Reproduce the records below word for word, starting with the line containing "Viewport: 1568px width, 660px height." and continuing through the end of the records. Leave out the pictures.

Supplied information
·····
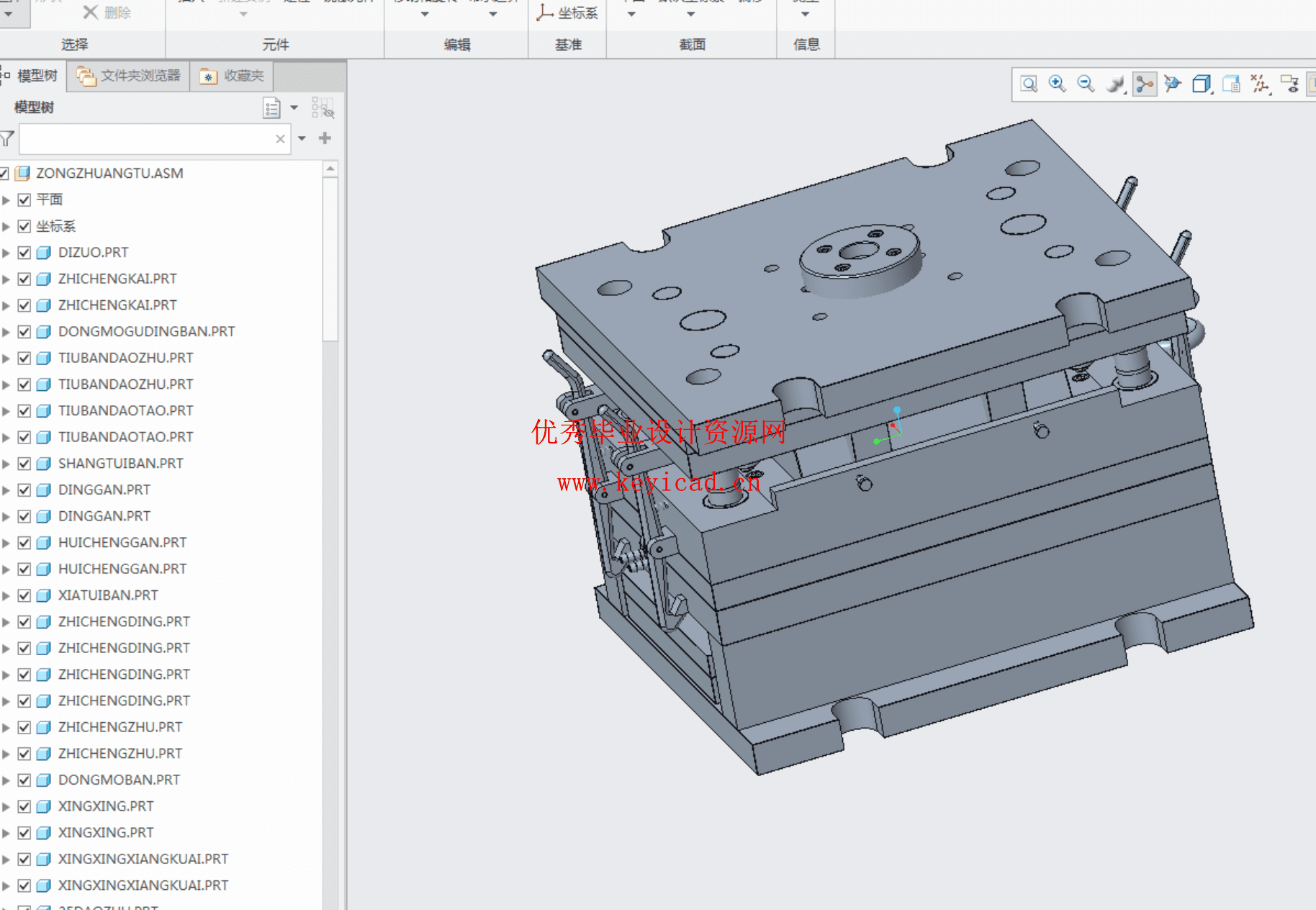Switch to the 收藏夹 tab
The height and width of the screenshot is (910, 1316).
coord(232,76)
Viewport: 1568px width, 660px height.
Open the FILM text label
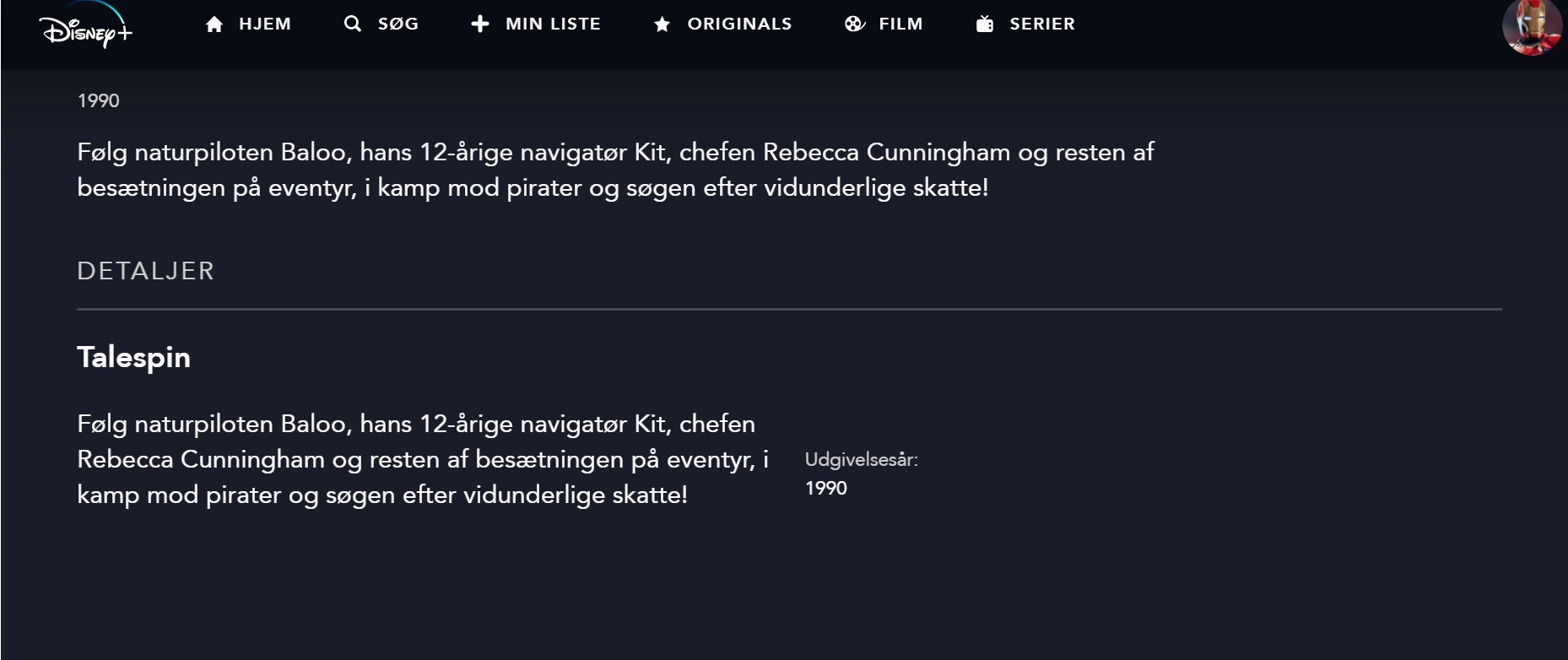coord(901,24)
·····
Exercise answer
Viewport: 1568px width, 660px height.
Open the FILM text label
coord(901,24)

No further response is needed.